Exercise task 1:
Return the part of the Superset SQL guide from "2. Create Dataset" to "Dynamic SQL (advanced)", copied word for word.
Exercise task 2:
Resume the Superset SQL guide after its last line and write the section that comes next.

Page:
Superset SQL Developer Skill

Purpose

When to Use This Skill

Creating new Superset datasets
Writing SQL for charts and dashboards
Optimizing slow queries
Designing virtual datasets
Building metrics and calculated columns
Querying Odoo database via Supabase
Implementing row-level security

SQL Development Workflow

1. Develop in SQL Lab

SQL Lab → Test Query → Verify Results → Save as Dataset

SQL Lab Best Practices:

Start with LIMIT 10 to test quickly
Use EXPLAIN ANALYZE to check performance
Save query history for reuse
Add comments to document logic

2. Create Dataset

Datasets → + Dataset → SQL Query or Table

Dataset Types:

Physical Table: Direct table reference (fastest)
Virtual Dataset: SQL query (flexible)
Jinja Template: Dynamic SQL (advanced)

3. Define Metrics

Dataset → Edit → Metrics Tab → + Add Metric

Metric Examples:

-- Sum of amounts
SUM(amount)

-- Count distinct
COUNT(DISTINCT agency_id)

-- Percentage
SUM(CASE WHEN status = 'Completed' THEN 1 ELSE 0 END) * 100.0 / COUNT(*)

-- Average with filter
AVG(CASE WHEN processing_time_seconds > 0 THEN processing_time_seconds END)

Query Optimization Fundamentals

Performance Targets

Fast Query:    < 1 second
Good Query:    1-5 seconds
Acceptable:    5-10 seconds
Needs Work:    10-30 seconds
Too Slow:      > 30 seconds (optimize or async)

Source material:
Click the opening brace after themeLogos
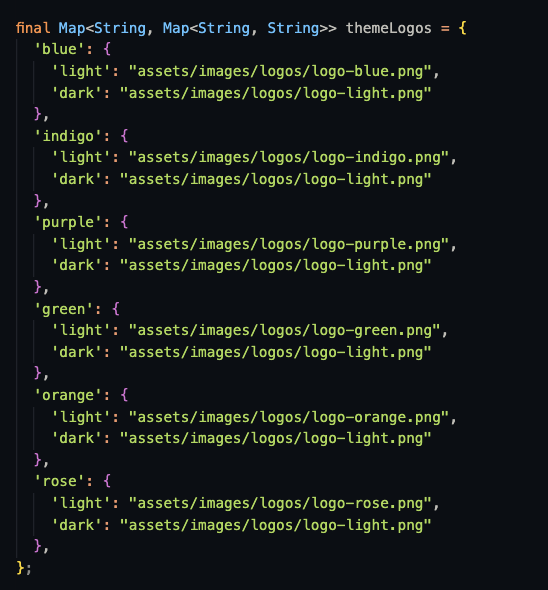 point(463,28)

Task response 1:
2. Create Dataset

Datasets → + Dataset → SQL Query or Table

Dataset Types:

Physical Table: Direct table reference (fastest)
Virtual Dataset: SQL query (flexible)
Jinja Template: Dynamic SQL (advanced)

Task response 2:
Query Optimization Checklist

1. Use WHERE Clauses Wisely

-- ✅ GOOD: Filter on indexed columns
SELECT * FROM bir_filing_tracker
WHERE agency_id = 5
  AND filing_date >= '2025-10-01'

-- ❌ BAD: No filters, scans entire table
SELECT * FROM bir_filing_tracker

-- ❌ BAD: Function on column prevents index use
SELECT * FROM bir_filing_tracker
WHERE EXTRACT(YEAR FROM filing_date) = 2025

-- ✅ GOOD: Filter allows index use
SELECT * FROM bir_filing_tracker
WHERE filing_date >= '2025-01-01'
  AND filing_date < '2026-01-01'

2. Optimize Aggregations

-- ✅ GOOD: Group by indexed columns
SELECT 
  agency_id,
  COUNT(*) as filing_count
FROM bir_filing_tracker
WHERE filing_date >= '2025-01-01'
GROUP BY agency_id

-- ❌ BAD: Group by non-indexed computed value
SELECT 
  TO_CHAR(filing_date, 'Month YYYY'),
  COUNT(*)
FROM bir_filing_tracker
GROUP BY TO_CHAR(filing_date, 'Month YYYY')

-- ✅ BETTER: Group by date-truncated column (can be indexed)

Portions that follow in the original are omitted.